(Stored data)
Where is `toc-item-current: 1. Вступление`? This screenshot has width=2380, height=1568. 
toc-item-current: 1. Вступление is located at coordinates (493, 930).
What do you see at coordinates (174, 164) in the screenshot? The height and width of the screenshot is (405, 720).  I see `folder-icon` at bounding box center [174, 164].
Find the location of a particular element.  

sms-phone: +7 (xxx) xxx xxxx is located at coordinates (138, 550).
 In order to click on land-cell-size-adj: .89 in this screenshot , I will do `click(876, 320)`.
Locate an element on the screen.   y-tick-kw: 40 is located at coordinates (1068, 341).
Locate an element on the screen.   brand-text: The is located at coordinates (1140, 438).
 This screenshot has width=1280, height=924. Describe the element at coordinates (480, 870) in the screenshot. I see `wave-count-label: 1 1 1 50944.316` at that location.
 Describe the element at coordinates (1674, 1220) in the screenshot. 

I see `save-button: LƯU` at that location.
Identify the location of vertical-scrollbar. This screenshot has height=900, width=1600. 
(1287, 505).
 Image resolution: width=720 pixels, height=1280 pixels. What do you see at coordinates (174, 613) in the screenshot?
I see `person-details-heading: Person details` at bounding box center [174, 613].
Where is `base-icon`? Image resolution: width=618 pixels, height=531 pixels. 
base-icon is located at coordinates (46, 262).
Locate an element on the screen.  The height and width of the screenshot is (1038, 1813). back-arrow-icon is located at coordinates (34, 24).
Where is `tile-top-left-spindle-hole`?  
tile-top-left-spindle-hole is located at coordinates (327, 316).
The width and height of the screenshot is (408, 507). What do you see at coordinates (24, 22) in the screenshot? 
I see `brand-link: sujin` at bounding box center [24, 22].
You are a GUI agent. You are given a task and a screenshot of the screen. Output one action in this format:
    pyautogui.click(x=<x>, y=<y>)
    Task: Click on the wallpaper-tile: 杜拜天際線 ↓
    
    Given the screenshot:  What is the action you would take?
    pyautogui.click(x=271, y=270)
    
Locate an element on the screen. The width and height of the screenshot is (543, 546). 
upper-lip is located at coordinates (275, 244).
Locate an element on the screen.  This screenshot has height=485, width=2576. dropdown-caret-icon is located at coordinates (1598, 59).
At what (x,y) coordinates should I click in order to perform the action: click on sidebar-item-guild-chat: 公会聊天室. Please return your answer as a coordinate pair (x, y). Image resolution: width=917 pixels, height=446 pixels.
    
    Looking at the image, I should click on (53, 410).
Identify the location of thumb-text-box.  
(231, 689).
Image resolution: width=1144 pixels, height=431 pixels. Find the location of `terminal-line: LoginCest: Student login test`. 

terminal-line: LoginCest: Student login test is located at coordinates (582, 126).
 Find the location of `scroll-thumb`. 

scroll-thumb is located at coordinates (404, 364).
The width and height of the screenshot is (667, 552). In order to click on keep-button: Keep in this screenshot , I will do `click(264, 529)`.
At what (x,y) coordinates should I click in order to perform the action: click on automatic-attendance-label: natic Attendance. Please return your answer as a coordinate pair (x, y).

> **Task goal**: In the listing, rewrite the stretch from the line containing "What do you see at coordinates (174, 164)" through the line containing "sms-phone: +7 (xxx)", replacing "particular" with "specific" and leaving everything else unchanged.

> **Answer to the problem**:
What do you see at coordinates (174, 164) in the screenshot? The height and width of the screenshot is (405, 720).  I see `folder-icon` at bounding box center [174, 164].
Find the location of a specific element.  

sms-phone: +7 (xxx) xxx xxxx is located at coordinates (138, 550).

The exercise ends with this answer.